Граждане тоталитарного государства совершают аморальные дейст­вия из преданности идеалу. И хотя идеал этот представляется нам от­вратительным, тем не менее их действия являются вполне бескорыстны­ми. Этого, однако, нельзя сказать о руководителях такого государства. Чтобы участвовать в управлении тоталитарной системой, недостаточно просто принимать на веру благовидные объяснения неблаговидных дейст­вий. Надо самому быть готовым преступать любые нравственные законы, если этого требуют высшие цели. И поскольку цели устанавливает лишь верховный вождь, то всякий функционер, будучи инструментом в его руках, не может иметь нравственных убеждений. Главное, что от него требуется,— это безоговорочная личная преданность вождю, а вслед за этим — полная беспринципность и готовность буквально на все. Функцио­нер не должен иметь собственных сокровенных идеалов или представле­ний о добре и зле, которые могли бы исказить намерения вождя. Но из этого следует, что высокие должности вряд ли привлекут людей, имею­щих моральные убеждения, направлявшие в прошлом поступки европей­цев. Ибо что будет наградой за все безнравственные действия, которые придется совершать, за неизбежный риск, за отказ от личной независи­мости и от многих радостей частной жизни, сопряженные с руководящим постом? Единственная жажда, которую можно таким образом утолить,—

164


это  жажда власти как  таковой.  Можно упиваться тем,  что тебе повив  и что ты — часть огромной и мощной  машины,  перед  которой ничто не устоит.

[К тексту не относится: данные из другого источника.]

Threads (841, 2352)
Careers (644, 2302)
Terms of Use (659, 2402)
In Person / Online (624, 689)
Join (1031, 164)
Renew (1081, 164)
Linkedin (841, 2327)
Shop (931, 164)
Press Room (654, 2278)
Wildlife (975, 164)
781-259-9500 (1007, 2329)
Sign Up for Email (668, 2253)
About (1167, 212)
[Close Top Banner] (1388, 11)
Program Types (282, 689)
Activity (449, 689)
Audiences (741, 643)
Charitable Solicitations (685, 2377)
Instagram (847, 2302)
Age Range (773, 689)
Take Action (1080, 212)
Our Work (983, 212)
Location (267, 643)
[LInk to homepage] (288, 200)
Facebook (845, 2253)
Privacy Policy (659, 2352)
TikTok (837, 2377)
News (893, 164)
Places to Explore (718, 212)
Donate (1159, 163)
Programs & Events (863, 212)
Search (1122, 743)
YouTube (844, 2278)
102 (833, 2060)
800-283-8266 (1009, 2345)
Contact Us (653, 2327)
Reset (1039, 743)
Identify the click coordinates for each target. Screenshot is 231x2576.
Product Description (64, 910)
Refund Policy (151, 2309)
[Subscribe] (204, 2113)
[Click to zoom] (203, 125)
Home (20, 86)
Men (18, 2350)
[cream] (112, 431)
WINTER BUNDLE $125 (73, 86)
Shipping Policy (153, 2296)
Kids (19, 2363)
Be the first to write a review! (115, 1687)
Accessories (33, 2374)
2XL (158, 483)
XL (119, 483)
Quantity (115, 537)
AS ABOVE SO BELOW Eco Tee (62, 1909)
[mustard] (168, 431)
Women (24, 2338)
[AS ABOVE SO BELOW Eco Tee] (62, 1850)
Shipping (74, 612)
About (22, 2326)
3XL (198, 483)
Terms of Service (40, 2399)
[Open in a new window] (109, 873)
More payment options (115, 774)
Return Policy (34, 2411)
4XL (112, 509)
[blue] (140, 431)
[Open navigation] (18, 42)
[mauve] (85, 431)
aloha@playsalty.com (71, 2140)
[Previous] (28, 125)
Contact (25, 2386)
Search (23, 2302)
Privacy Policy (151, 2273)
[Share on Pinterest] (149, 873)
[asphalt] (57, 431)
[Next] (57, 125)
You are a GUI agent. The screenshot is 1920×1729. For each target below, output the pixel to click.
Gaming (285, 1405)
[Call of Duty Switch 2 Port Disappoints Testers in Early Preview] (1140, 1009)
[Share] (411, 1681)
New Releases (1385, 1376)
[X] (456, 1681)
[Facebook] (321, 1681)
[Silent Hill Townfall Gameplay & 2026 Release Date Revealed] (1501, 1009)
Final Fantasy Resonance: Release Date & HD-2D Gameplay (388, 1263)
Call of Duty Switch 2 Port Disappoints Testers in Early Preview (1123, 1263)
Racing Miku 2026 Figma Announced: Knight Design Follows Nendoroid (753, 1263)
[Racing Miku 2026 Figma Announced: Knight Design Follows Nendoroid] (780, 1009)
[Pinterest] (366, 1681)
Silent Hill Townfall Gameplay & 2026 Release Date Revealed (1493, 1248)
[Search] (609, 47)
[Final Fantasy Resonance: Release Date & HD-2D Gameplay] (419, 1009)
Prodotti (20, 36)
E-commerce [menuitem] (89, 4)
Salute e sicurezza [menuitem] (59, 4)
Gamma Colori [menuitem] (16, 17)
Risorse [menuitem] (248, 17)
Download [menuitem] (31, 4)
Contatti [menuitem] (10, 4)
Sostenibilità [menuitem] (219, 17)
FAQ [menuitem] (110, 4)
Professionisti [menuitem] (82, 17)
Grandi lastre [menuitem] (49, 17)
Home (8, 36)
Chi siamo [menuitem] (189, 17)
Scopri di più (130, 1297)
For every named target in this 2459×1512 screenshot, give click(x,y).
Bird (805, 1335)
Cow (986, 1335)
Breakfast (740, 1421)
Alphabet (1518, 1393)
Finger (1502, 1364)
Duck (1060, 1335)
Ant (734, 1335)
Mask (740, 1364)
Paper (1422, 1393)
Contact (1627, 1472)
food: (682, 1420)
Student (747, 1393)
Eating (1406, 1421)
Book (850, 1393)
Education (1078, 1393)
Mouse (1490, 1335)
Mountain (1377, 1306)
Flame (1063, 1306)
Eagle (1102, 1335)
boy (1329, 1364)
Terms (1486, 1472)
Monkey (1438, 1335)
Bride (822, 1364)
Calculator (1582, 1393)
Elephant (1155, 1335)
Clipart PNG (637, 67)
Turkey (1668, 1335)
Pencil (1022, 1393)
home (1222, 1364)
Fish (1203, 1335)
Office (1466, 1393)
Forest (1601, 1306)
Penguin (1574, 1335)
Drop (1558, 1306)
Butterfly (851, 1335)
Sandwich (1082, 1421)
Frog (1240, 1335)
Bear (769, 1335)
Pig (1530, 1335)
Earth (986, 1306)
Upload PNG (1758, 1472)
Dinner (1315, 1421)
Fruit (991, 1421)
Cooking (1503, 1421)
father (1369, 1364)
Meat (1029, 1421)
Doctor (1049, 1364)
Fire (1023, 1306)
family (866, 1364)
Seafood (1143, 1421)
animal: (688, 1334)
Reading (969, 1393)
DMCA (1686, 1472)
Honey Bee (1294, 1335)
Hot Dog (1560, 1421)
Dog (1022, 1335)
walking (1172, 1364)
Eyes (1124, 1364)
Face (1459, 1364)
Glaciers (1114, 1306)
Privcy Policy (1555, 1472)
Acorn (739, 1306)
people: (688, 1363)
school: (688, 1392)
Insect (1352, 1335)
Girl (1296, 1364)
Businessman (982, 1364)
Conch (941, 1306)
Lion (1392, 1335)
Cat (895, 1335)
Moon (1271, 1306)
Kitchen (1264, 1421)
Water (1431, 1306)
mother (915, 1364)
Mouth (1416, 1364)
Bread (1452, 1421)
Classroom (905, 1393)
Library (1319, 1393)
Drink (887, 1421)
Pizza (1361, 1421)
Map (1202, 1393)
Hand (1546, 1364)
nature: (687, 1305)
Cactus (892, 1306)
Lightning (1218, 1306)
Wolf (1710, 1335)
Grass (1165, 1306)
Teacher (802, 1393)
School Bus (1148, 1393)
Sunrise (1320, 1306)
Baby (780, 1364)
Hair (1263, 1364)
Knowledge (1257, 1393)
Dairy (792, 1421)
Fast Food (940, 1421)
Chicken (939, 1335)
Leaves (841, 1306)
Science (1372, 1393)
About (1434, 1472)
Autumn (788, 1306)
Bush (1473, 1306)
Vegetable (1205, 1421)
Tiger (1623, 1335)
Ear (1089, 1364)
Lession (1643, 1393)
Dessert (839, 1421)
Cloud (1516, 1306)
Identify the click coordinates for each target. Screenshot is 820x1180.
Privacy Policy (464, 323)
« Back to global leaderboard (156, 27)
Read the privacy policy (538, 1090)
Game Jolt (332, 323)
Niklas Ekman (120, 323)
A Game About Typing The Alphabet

И если людей, по нашим меркам достойных, не привлекут высокие посты в аппарате тоталитарной власти, это откроет широкие возможно­сти перед людьми жестокими и неразборчивыми в средствах. Будет мно­го работы, про которую станет известно, что она «грязная», но что она необходима для достижения высших целей и ее надо выполнять четко и профессионально — как любую другую. И поскольку такой работы будет много, а люди, еще имеющие какие-то моральные убеждения, откажутся ее выполнять, готовность взяться за такую работу станет пропуском к карьере и власти. В тоталитарном обществе найдется много дел, требую­щих жестокости, запугивания, обмана, слежки. Ведь ни гестапо, ни администрация концлагеря, ни Министерство пропаганды, ни СД, ни СС (как и аналогичные службы в Италии или в Советском Союзе) не яв­ляются подходящим местом для упражнений в гуманизме. Но в тотали­тарном государстве путь к высокому положению ведет именно через эти организации. Трудно не согласиться с известным американским экономи­стом, когда после краткого обзора обязанностей властей в коллективист­ском обществе он приходит к заключению, что «им придется все это делать, хотят они этого или не хотят. А вероятность, что у власти при этом окажутся люди, которым противна сама эта власть, приблизительно равна вероятности того, что человек, известный своей добротой, получит место надсмотрщика на плантации» *.

Этим, однако, данная тема не исчерпывается. Проблема отбора ли­деров является частью более широкой проблемы отбора людей в соответ­ствии с их взглядами или скорее с их готовностью приспособиться к постоянно меняющейся доктрине. И здесь мы не можем не остановиться на одной из наиболее характерных нравственных особенностей тоталита­ризма, связанных с его отношением к правде. Но это слишком обширная тема, требующая отдельной главы.

* F. H. Knight  in   the   «Journal    of    Political    Economy».-1938,    December, p. 869.